------ Provided data

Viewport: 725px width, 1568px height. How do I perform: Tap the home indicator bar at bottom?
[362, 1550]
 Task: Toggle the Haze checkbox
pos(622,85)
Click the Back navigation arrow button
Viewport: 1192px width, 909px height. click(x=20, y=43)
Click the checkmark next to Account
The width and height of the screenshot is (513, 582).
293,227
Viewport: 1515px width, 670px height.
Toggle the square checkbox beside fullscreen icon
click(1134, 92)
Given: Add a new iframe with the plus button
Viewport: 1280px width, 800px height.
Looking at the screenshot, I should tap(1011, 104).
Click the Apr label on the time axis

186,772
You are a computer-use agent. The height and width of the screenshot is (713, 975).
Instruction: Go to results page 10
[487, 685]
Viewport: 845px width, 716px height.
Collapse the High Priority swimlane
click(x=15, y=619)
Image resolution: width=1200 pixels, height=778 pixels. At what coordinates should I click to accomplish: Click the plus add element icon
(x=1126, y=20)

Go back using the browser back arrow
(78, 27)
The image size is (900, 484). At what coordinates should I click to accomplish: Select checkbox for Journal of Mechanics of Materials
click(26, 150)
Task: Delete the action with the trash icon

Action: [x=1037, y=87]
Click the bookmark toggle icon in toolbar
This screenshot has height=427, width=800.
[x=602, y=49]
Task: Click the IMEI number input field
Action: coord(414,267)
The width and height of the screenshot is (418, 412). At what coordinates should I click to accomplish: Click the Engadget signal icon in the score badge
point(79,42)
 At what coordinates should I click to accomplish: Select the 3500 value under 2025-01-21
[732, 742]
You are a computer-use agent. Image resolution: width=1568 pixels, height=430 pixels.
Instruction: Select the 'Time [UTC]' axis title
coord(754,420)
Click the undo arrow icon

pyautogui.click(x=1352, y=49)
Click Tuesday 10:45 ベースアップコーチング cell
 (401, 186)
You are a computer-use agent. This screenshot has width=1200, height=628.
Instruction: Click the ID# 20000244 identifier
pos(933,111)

------------

# Work order
Write out the records once more, precisely as they stand.

# Reply
Viewport: 725px width, 1568px height. How do I perform: Tap the home indicator bar at bottom?
[362, 1550]
 Task: Toggle the Haze checkbox
pos(622,85)
Click the Back navigation arrow button
Viewport: 1192px width, 909px height. click(x=20, y=43)
Click the checkmark next to Account
The width and height of the screenshot is (513, 582).
293,227
Viewport: 1515px width, 670px height.
Toggle the square checkbox beside fullscreen icon
click(1134, 92)
Given: Add a new iframe with the plus button
Viewport: 1280px width, 800px height.
Looking at the screenshot, I should tap(1011, 104).
Click the Apr label on the time axis

186,772
You are a computer-use agent. The height and width of the screenshot is (713, 975).
Instruction: Go to results page 10
[487, 685]
Viewport: 845px width, 716px height.
Collapse the High Priority swimlane
click(x=15, y=619)
Image resolution: width=1200 pixels, height=778 pixels. At what coordinates should I click to accomplish: Click the plus add element icon
(x=1126, y=20)

Go back using the browser back arrow
(78, 27)
The image size is (900, 484). At what coordinates should I click to accomplish: Select checkbox for Journal of Mechanics of Materials
click(26, 150)
Task: Delete the action with the trash icon

Action: [x=1037, y=87]
Click the bookmark toggle icon in toolbar
This screenshot has height=427, width=800.
[x=602, y=49]
Task: Click the IMEI number input field
Action: coord(414,267)
The width and height of the screenshot is (418, 412). At what coordinates should I click to accomplish: Click the Engadget signal icon in the score badge
point(79,42)
 At what coordinates should I click to accomplish: Select the 3500 value under 2025-01-21
[732, 742]
You are a computer-use agent. Image resolution: width=1568 pixels, height=430 pixels.
Instruction: Select the 'Time [UTC]' axis title
coord(754,420)
Click the undo arrow icon

pyautogui.click(x=1352, y=49)
Click Tuesday 10:45 ベースアップコーチング cell
 (401, 186)
You are a computer-use agent. This screenshot has width=1200, height=628.
Instruction: Click the ID# 20000244 identifier
pos(933,111)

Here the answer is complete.